Theory of Operation
The driver of the show is the FPGA, it's a 10M08SAE144I7G from the Altera MAX10 Series. MAX10 devices are cool because they have a built-in configuration flash memory and some UFM (User Flash Memory) that can be written when the FPGA is programmed to store non-volatile data. This project uses the UFM to store code for the CPU.
The clock is provided by a 10Mhz TCXO oscillator, a potentiometer connected to the adj. pin is used to adjust the frequency.

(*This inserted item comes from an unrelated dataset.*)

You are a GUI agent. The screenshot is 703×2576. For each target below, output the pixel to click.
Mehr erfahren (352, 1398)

First, the signal is generated digitally inside the FPGA, then it goes into a 12bit R2R DAC that converts it to an analog voltage. The signal then passes through an inverting op-amp where a DC offset is added. After that, there's a VGA to control the output level. The signal is then filtered by an active op-amp filter before entering the final amplifier.
FPGA Internal Structure
This block diagram describes the interaction between modules inside the FPGA. All components are memory-mapped on the same bus and are all controlled by the CPU. The CPU is a NIOS II Soft Core provided by Altera, it executes code directly from FLASH. It handles all the user interface stuff like responding to button presses, updating the screen, and talking to the SD card.

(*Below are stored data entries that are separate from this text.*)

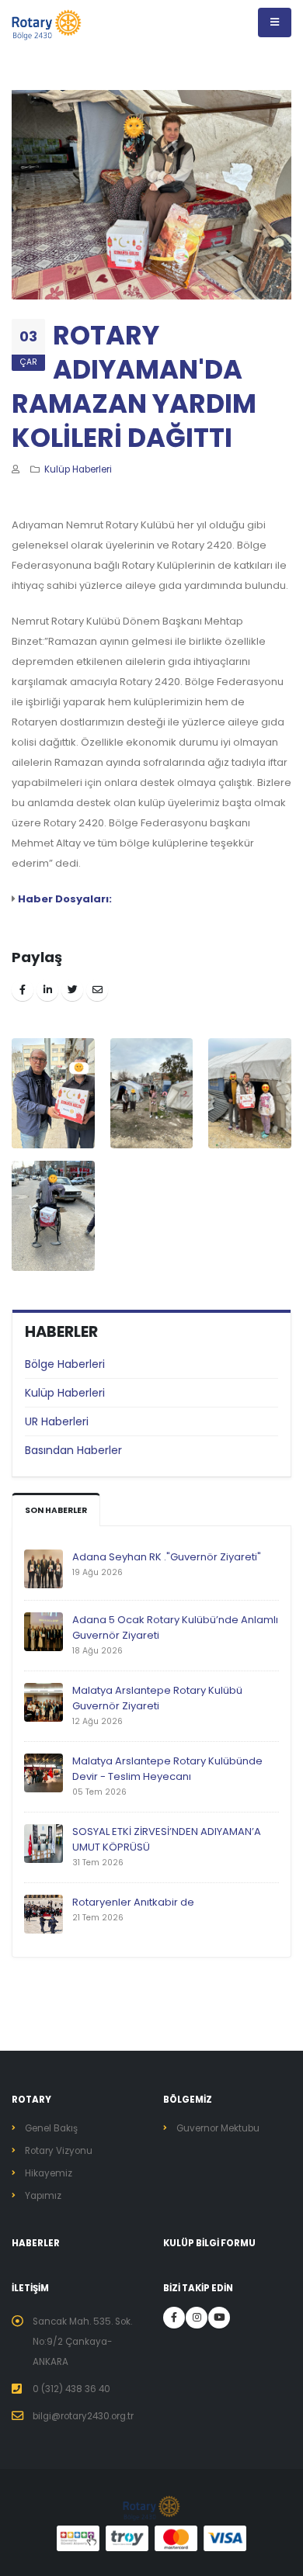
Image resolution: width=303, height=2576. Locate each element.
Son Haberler (56, 1510)
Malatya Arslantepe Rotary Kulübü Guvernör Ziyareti (157, 1698)
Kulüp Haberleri (65, 1393)
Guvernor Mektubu (217, 2128)
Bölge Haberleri (65, 1364)
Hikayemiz (48, 2173)
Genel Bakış (51, 2128)
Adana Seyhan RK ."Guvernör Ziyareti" (166, 1556)
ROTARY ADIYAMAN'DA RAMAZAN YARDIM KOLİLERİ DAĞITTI (134, 386)
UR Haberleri (57, 1421)
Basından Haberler (73, 1450)
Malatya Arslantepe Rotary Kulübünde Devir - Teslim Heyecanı (167, 1769)
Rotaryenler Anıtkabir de (133, 1902)
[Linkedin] (196, 2317)
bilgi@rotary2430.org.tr (83, 2416)
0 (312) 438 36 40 (71, 2389)
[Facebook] (174, 2317)
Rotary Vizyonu (58, 2151)
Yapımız (43, 2196)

The second main module is the DDS Core, there are two of them, one for each channel. The DDS Core is responsible for the generation of the output waveform. Each DDS Core interfaces whit the CPU through three look-up RAMs and a control bus. Waveform parameters like frequency, modulation depth, etc. are set via the control bus. Waveform shape is controlled by the look-up RAM. The CPU can update the look-up RAM content at any time. When a wave file is played, the CPU loads samples from the SD Card into the proper look-up RAM. The output frequency is set equal to the wave file sample frequency therefore, the DDS Core reads one sample at a time from memory and reconstructs the signal. When half of the samples are consumed an interrupt is triggered and the CPU replaces that half with new data.

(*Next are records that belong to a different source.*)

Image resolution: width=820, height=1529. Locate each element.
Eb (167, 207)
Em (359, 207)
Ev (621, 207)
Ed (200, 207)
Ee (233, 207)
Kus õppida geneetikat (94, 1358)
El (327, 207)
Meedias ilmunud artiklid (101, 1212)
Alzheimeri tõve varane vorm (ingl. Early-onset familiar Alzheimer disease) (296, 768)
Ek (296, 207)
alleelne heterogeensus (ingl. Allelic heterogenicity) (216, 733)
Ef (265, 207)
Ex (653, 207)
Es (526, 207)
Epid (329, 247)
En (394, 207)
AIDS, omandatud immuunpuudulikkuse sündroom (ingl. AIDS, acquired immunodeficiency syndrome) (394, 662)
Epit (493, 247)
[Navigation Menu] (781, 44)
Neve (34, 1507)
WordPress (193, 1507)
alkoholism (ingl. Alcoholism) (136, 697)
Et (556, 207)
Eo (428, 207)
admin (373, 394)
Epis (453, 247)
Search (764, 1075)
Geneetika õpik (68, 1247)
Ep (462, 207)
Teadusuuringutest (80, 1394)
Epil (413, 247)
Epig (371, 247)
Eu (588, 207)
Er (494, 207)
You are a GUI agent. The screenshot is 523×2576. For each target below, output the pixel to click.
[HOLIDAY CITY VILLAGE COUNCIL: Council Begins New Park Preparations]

This module is a wrapper around three Wave-Generator modules. One of them is used to generate the main waveform, the others are for frequency and amplitude modulation. The CARRIER_PHASE_STEP input is the frequency of the unmodulated waveform, a signal is added to it to achieve frequency modulation. Amplitude modulation is applied to the signal at the end.
This module takes samples from a look-up RAM and outputs a waveform. Frequency is selected with the PHASE_STEP input. The PHASE_OFFSET input adds a phase offset to the waveform. The memory controller looks at the current phase to generate the appropriate address to index the look-up RAM.
- Add a cache memory between CPU and FLASH. Without that code runs slow and the user interface is not super responsive.
- Upgrade to a bigger FPGA with more UFM. UFM is too small to fit any more code, thus the SD card functions can't be fully implemented.
- Use a proper DAC IC. The R2R DACs are inadequate, even with 0.1% resistors the nonlinearity is too much.